## Supplied data
[Start of Attachment]

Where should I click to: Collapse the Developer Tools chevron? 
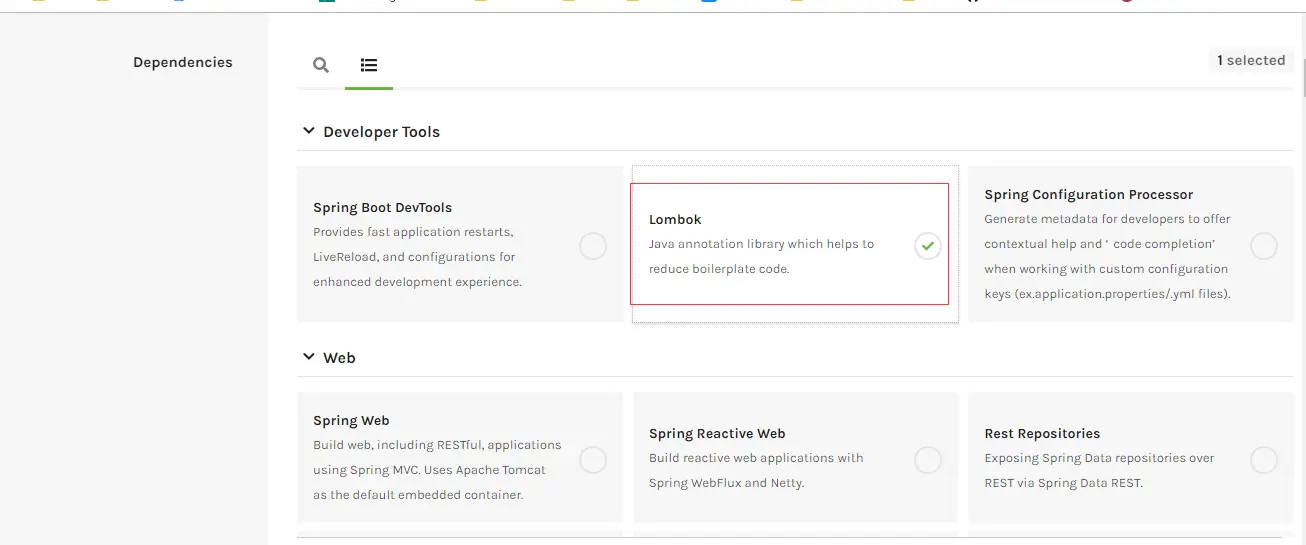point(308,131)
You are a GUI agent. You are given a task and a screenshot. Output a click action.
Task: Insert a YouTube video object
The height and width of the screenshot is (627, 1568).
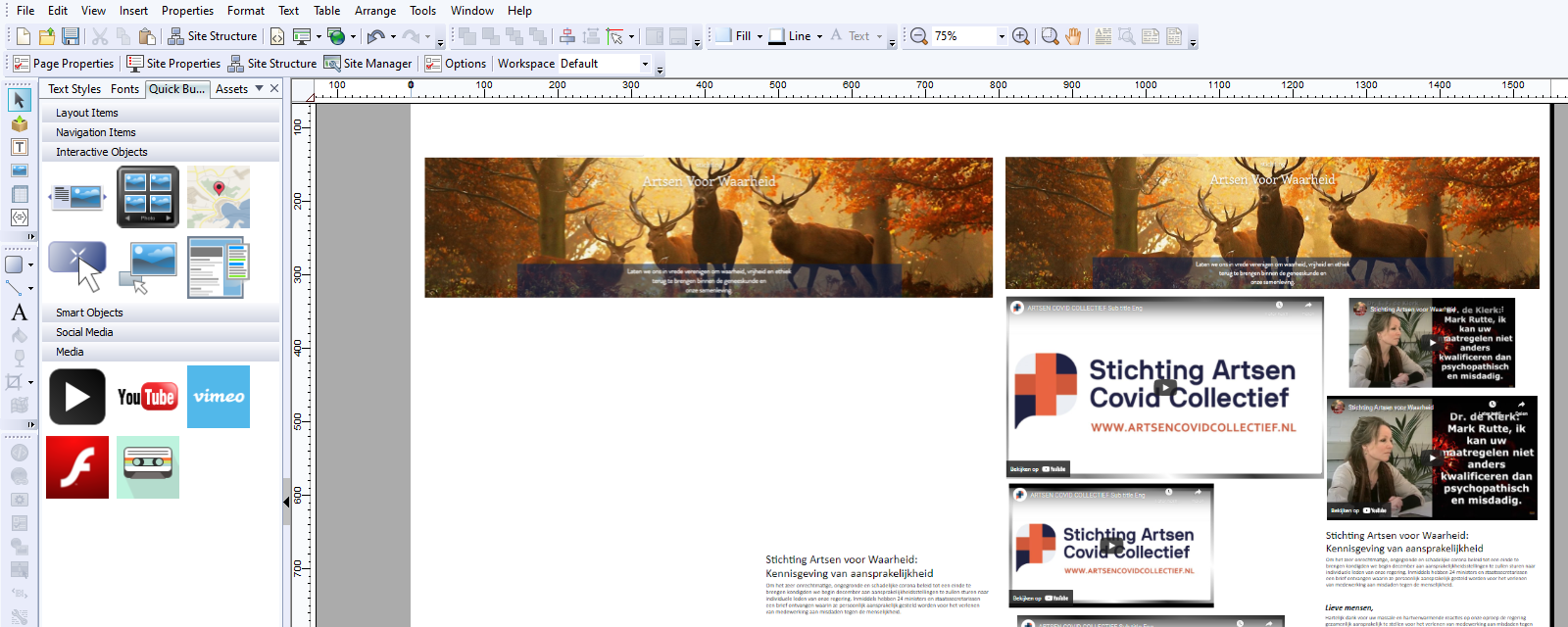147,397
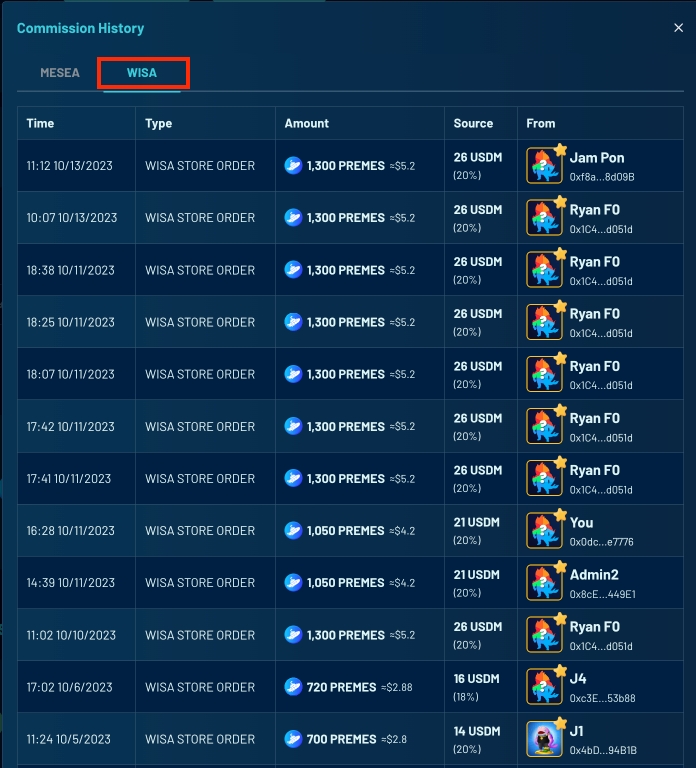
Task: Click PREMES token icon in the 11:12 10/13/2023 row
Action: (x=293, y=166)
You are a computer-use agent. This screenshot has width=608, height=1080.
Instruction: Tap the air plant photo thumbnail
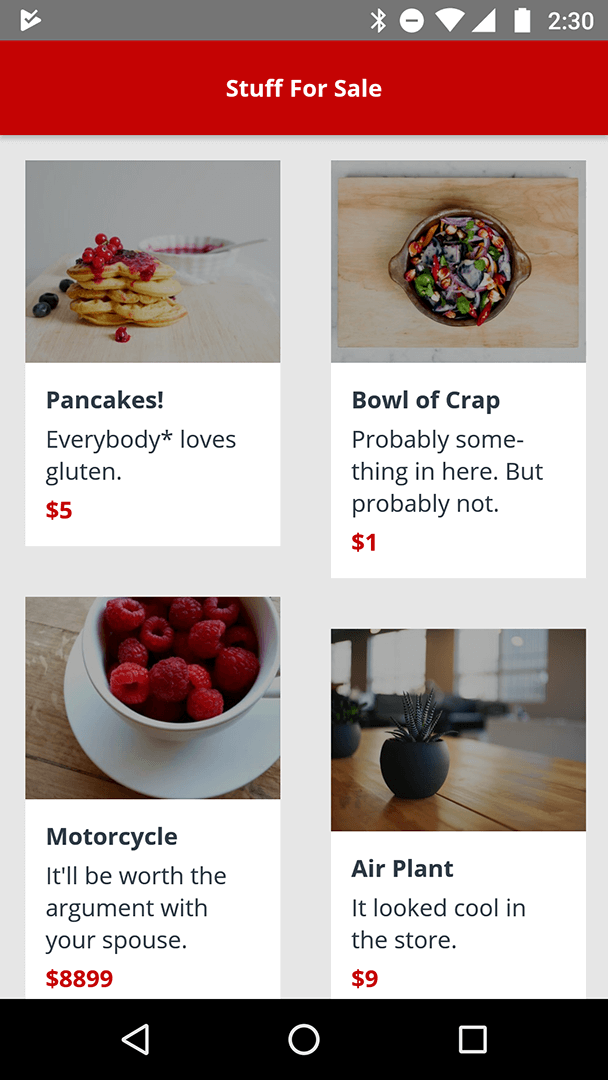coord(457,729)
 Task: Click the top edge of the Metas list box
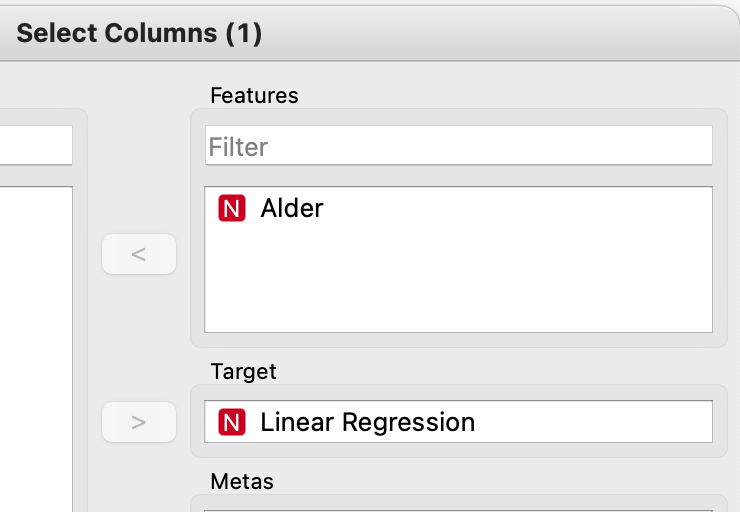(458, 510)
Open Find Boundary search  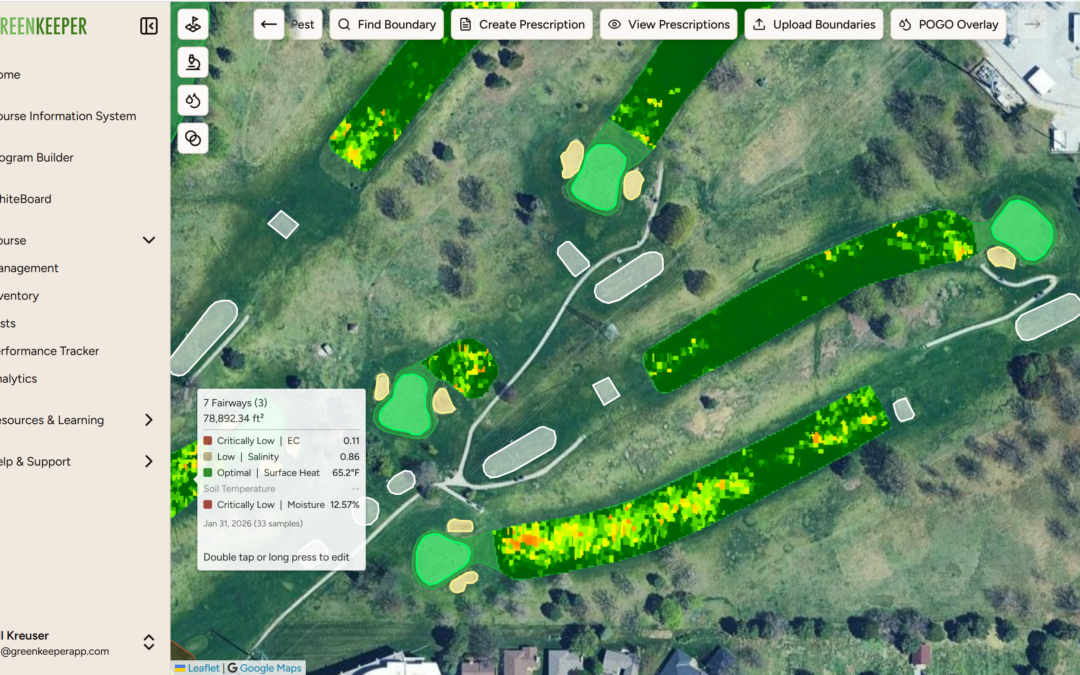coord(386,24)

[End of Attachment]
[Start of Attachment]

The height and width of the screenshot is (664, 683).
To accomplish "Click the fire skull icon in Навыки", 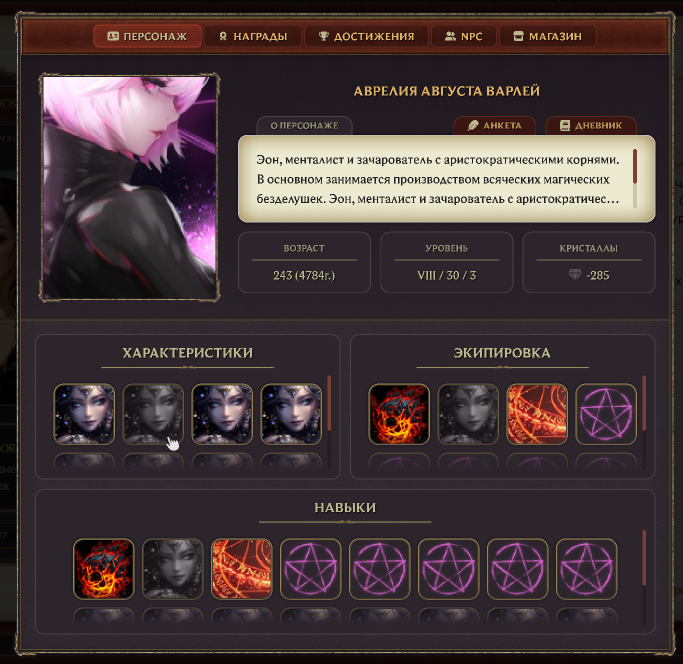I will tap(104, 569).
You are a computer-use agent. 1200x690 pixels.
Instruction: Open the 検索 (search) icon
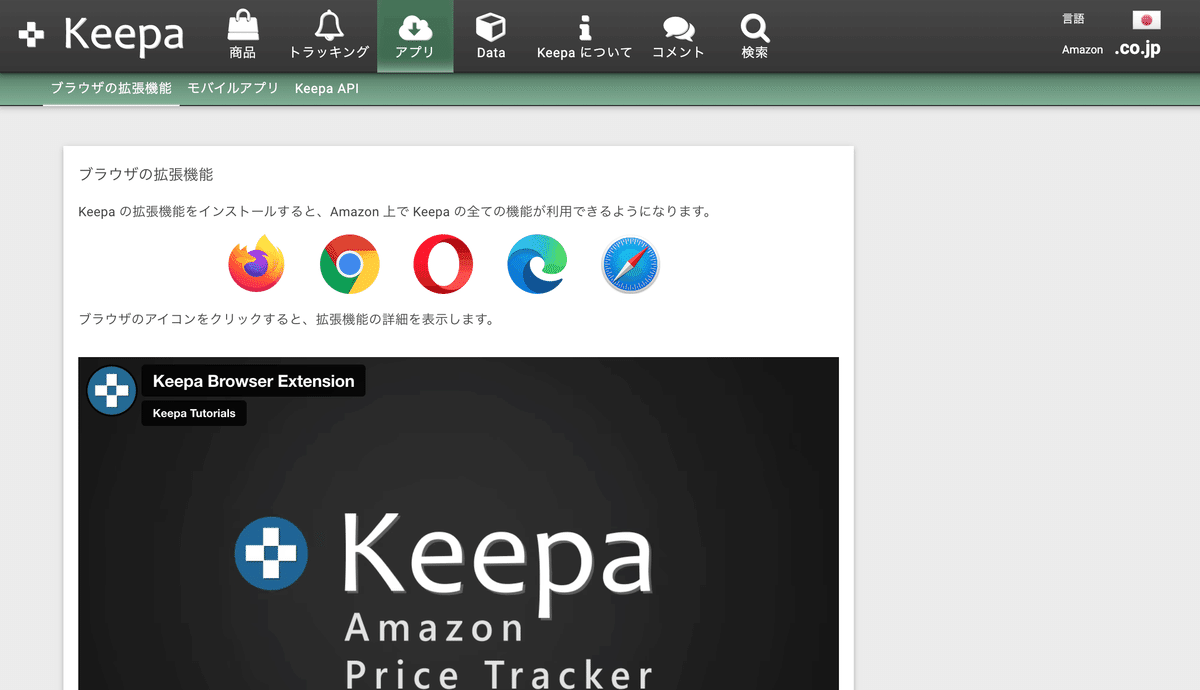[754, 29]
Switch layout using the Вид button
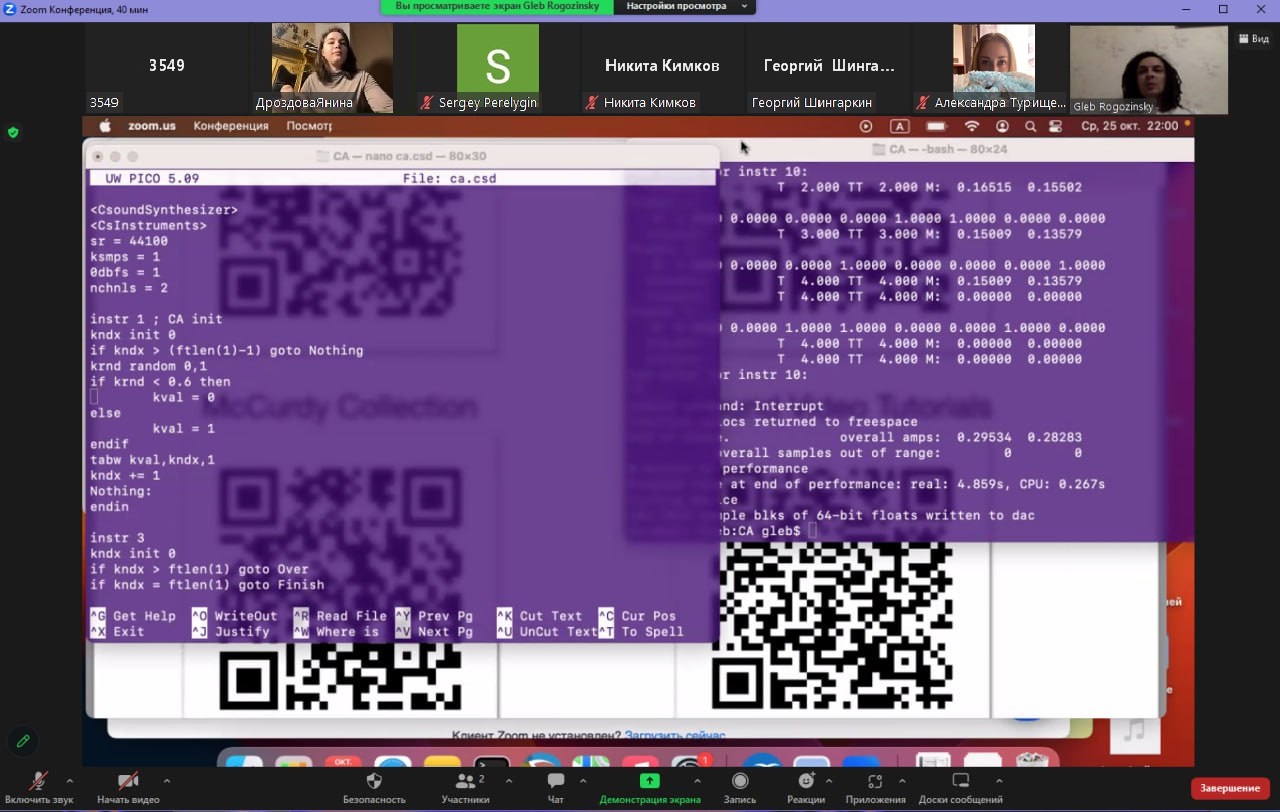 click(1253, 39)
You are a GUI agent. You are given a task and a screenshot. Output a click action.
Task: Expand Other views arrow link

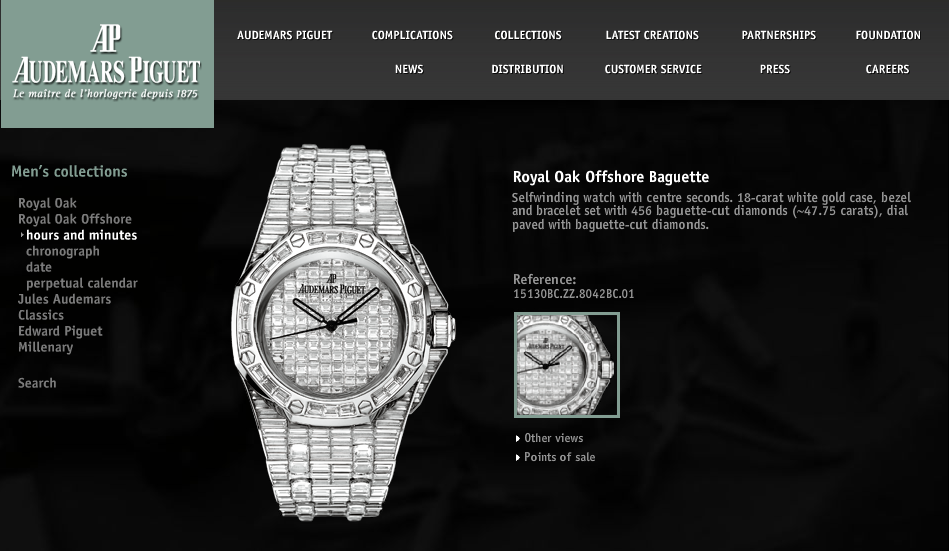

[End of Attachment]

## How to complete this task
Print nothing except the lines above from the one containing "Switch layout using the Вид button" down to the one containing "Task: Expand Other views arrow link", both included, exactly as written and free of pictures.

## Output of the exercise
Switch layout using the Вид button
 click(1253, 39)
You are a GUI agent. You are given a task and a screenshot. Output a click action.
Task: Expand Other views arrow link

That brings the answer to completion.